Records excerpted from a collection
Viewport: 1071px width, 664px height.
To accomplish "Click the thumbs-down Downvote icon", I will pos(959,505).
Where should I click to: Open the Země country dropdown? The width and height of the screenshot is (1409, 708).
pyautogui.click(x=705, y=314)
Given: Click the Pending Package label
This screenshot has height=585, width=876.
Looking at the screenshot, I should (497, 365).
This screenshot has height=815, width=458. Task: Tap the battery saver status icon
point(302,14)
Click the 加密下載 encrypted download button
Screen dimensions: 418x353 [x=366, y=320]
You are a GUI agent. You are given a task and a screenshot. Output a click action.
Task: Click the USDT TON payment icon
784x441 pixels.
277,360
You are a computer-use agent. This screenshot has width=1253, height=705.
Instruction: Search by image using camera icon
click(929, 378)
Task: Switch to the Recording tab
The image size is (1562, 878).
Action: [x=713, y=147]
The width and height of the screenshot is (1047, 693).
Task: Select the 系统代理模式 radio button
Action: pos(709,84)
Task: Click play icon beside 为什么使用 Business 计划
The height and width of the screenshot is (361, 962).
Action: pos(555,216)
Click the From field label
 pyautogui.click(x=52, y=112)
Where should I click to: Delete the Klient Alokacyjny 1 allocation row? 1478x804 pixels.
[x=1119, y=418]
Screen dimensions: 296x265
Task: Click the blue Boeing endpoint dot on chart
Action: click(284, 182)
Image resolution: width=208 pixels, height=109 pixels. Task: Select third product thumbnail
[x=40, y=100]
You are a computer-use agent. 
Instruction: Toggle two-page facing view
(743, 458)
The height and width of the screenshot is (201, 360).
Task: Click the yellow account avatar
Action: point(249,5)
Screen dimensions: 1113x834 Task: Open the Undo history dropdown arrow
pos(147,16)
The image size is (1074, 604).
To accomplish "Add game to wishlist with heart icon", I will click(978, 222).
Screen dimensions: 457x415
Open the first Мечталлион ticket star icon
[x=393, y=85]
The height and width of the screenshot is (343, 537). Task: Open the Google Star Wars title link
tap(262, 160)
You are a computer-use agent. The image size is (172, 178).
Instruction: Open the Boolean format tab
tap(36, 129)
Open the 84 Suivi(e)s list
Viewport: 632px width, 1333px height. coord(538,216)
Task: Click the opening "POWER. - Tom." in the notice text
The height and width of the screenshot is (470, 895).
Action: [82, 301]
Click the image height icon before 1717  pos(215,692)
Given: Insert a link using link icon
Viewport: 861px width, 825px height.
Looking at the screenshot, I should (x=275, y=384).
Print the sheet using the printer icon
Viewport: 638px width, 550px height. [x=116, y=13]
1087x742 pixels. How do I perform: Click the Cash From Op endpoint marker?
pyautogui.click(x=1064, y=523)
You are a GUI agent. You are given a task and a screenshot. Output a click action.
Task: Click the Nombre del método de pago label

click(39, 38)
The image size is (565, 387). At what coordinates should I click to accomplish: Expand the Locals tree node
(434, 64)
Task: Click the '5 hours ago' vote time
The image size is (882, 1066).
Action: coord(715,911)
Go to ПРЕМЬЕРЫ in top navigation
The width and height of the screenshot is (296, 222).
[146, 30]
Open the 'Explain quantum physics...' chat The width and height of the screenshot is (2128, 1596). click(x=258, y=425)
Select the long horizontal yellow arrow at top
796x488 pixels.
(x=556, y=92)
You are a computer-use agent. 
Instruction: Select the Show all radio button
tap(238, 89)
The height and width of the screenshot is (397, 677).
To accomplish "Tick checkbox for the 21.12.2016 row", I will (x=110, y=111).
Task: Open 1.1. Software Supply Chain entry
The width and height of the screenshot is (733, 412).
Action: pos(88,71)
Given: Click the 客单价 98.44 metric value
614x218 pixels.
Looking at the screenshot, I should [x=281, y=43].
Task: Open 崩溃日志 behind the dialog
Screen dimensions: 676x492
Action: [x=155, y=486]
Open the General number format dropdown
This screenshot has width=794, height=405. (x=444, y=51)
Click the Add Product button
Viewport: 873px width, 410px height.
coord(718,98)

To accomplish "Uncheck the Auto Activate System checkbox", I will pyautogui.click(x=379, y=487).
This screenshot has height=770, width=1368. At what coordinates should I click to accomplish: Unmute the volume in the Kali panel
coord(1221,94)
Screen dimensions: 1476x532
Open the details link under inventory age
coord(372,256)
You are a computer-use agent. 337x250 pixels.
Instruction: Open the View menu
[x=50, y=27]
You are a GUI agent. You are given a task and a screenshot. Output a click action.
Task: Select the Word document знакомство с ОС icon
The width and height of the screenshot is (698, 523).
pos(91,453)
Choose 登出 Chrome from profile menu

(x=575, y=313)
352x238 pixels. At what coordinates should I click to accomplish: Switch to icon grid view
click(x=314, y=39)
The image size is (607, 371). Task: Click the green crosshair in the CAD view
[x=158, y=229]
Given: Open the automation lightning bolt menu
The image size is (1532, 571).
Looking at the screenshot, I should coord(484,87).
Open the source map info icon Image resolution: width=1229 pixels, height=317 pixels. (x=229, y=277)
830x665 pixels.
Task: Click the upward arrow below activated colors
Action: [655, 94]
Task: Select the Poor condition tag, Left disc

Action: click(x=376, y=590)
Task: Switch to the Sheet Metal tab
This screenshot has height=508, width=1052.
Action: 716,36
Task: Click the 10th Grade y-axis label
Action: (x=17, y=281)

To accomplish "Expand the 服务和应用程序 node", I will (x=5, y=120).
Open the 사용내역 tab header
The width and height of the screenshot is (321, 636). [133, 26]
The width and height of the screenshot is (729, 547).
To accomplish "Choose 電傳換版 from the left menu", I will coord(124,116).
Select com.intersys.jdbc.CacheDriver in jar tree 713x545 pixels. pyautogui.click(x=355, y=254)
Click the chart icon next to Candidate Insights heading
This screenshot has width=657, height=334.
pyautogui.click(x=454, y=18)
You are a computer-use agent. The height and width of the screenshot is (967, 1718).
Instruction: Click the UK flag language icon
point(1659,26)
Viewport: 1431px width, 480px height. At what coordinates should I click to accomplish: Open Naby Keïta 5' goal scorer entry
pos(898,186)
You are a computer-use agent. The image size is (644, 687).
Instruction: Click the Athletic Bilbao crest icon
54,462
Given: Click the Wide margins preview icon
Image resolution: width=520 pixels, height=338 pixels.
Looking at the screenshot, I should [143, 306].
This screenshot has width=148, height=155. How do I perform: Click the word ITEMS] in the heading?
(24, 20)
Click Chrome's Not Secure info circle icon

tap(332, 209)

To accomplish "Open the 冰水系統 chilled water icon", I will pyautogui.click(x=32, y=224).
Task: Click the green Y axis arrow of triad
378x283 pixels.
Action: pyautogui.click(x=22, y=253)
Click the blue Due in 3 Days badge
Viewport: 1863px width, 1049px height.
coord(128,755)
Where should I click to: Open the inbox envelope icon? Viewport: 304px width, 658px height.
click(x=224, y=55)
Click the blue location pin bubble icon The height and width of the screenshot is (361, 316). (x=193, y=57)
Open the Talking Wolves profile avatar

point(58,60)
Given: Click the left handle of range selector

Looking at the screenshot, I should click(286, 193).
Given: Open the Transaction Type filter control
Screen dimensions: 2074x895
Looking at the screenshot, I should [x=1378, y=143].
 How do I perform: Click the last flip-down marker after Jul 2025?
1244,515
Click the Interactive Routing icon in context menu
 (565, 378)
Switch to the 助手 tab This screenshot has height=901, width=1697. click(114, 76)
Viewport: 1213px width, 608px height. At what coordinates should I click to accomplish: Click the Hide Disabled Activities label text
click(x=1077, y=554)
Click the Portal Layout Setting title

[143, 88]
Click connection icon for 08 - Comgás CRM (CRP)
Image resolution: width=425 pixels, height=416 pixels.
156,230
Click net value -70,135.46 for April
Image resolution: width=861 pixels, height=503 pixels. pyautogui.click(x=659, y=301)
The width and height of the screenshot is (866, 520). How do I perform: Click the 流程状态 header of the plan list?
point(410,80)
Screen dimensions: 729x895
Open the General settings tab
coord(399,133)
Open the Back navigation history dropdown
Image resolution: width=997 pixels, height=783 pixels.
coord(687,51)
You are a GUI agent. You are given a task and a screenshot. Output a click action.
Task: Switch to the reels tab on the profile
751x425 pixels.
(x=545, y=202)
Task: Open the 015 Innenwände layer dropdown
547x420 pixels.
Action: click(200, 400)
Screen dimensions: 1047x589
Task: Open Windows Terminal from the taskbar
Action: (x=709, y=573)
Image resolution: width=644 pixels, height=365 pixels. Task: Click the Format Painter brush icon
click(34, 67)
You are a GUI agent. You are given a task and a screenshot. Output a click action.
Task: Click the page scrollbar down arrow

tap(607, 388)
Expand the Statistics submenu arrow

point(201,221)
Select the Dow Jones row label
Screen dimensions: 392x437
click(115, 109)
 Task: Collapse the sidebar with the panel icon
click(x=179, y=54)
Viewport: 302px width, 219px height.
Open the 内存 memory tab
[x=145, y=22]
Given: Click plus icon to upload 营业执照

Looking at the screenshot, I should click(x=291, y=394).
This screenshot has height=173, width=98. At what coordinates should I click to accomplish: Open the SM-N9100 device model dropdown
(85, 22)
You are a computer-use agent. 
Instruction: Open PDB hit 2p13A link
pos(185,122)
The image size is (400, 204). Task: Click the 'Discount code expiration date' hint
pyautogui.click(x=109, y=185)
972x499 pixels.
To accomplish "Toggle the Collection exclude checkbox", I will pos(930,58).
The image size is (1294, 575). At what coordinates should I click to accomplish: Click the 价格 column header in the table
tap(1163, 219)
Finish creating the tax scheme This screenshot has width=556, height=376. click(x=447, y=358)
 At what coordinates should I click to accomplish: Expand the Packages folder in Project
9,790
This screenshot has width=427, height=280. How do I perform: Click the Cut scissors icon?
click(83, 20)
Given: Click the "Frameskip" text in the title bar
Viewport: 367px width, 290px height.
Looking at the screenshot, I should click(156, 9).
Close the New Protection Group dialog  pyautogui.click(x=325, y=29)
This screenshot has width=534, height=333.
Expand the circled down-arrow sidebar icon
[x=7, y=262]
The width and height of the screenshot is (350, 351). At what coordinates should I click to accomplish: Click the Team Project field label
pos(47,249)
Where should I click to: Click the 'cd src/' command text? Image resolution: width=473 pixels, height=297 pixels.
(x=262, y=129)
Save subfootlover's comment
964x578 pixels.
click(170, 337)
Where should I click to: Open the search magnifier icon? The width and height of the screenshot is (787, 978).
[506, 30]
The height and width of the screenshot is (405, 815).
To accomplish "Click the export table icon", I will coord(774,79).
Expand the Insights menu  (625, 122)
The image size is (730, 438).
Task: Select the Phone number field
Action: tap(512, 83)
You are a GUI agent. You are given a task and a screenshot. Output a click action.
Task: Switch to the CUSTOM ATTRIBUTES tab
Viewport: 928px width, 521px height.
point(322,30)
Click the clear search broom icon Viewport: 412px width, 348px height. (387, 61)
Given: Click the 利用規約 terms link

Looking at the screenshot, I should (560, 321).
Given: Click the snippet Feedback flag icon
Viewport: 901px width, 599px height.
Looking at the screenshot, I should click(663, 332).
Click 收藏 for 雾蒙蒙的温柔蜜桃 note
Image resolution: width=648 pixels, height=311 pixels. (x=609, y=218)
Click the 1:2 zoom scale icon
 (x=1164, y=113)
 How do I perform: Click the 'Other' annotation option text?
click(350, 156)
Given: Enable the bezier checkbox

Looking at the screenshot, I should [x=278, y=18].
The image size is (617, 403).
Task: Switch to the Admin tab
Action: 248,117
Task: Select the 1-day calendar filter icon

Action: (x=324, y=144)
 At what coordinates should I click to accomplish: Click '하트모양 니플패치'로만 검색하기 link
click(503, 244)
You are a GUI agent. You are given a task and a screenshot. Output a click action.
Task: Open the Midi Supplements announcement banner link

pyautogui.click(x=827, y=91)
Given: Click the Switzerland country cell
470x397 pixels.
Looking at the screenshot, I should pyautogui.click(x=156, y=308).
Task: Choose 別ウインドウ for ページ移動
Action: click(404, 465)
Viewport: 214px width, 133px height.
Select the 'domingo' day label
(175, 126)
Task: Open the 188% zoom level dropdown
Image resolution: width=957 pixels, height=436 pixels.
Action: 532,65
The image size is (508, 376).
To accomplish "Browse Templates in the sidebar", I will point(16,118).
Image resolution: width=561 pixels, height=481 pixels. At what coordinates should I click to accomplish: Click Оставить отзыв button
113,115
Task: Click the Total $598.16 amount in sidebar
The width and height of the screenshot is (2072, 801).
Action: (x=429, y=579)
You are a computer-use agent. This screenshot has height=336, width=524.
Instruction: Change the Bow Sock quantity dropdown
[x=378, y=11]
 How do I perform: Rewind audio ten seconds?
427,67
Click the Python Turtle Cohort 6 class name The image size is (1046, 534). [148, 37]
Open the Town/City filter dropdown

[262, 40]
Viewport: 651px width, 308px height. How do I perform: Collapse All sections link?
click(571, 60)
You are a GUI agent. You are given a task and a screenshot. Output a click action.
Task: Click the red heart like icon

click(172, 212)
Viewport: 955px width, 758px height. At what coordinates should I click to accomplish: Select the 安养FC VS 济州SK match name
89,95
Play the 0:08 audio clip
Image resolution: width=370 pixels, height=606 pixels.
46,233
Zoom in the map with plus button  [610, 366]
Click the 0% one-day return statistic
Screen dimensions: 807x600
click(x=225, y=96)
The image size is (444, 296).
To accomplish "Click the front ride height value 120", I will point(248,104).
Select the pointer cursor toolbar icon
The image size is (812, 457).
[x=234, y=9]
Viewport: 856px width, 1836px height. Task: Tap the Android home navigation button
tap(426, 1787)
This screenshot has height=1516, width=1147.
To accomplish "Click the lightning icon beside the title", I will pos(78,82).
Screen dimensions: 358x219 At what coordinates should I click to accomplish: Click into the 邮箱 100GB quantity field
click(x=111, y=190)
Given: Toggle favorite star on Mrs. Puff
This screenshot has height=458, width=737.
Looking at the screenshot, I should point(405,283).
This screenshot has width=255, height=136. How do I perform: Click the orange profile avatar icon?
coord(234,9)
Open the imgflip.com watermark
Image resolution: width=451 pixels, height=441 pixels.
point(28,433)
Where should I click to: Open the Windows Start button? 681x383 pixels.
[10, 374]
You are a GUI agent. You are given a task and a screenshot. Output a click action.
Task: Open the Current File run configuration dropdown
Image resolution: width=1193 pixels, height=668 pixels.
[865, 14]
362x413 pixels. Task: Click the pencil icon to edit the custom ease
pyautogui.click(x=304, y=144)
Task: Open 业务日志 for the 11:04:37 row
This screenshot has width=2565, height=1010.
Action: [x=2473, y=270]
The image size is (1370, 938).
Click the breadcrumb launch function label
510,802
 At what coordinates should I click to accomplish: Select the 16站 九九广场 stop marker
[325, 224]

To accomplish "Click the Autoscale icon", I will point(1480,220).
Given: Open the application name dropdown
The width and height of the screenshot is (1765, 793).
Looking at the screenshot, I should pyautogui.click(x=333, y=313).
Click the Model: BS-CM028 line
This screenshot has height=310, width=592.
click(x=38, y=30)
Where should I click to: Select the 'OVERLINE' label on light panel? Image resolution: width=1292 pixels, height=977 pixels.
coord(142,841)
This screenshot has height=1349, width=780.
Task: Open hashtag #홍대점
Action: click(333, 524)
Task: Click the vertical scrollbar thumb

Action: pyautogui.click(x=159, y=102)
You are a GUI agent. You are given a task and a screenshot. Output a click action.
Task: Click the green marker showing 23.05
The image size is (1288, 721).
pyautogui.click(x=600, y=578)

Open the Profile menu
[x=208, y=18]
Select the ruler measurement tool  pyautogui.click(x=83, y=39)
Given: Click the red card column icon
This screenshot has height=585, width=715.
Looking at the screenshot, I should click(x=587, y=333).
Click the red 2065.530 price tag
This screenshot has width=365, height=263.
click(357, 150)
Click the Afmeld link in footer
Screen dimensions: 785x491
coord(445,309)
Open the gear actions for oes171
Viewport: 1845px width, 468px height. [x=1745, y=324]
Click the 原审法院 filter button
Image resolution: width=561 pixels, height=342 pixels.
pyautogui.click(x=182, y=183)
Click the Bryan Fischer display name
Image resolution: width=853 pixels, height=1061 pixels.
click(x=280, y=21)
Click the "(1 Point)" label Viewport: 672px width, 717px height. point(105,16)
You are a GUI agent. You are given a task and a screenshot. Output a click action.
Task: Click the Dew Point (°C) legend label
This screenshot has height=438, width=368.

What to produce.
Return the lines from the one containing "folder in Project" up to and including the one containing "Click the clear", reproduced without any change.

Complete output.
 At what coordinates should I click to accomplish: Expand the Packages folder in Project
9,790
This screenshot has width=427, height=280. How do I perform: Click the Cut scissors icon?
click(83, 20)
Given: Click the "Frameskip" text in the title bar
Viewport: 367px width, 290px height.
Looking at the screenshot, I should click(156, 9).
Close the New Protection Group dialog  pyautogui.click(x=325, y=29)
This screenshot has width=534, height=333.
Expand the circled down-arrow sidebar icon
[x=7, y=262]
The width and height of the screenshot is (350, 351). At what coordinates should I click to accomplish: Click the Team Project field label
pos(47,249)
Where should I click to: Click the 'cd src/' command text? Image resolution: width=473 pixels, height=297 pixels.
(x=262, y=129)
Save subfootlover's comment
964x578 pixels.
click(170, 337)
Where should I click to: Open the search magnifier icon? The width and height of the screenshot is (787, 978).
[506, 30]
The height and width of the screenshot is (405, 815).
To accomplish "Click the export table icon", I will coord(774,79).
Expand the Insights menu  (625, 122)
The image size is (730, 438).
Task: Select the Phone number field
Action: tap(512, 83)
You are a GUI agent. You are given a task and a screenshot. Output a click action.
Task: Switch to the CUSTOM ATTRIBUTES tab
Viewport: 928px width, 521px height.
point(322,30)
Click the clear search broom icon Viewport: 412px width, 348px height. (387, 61)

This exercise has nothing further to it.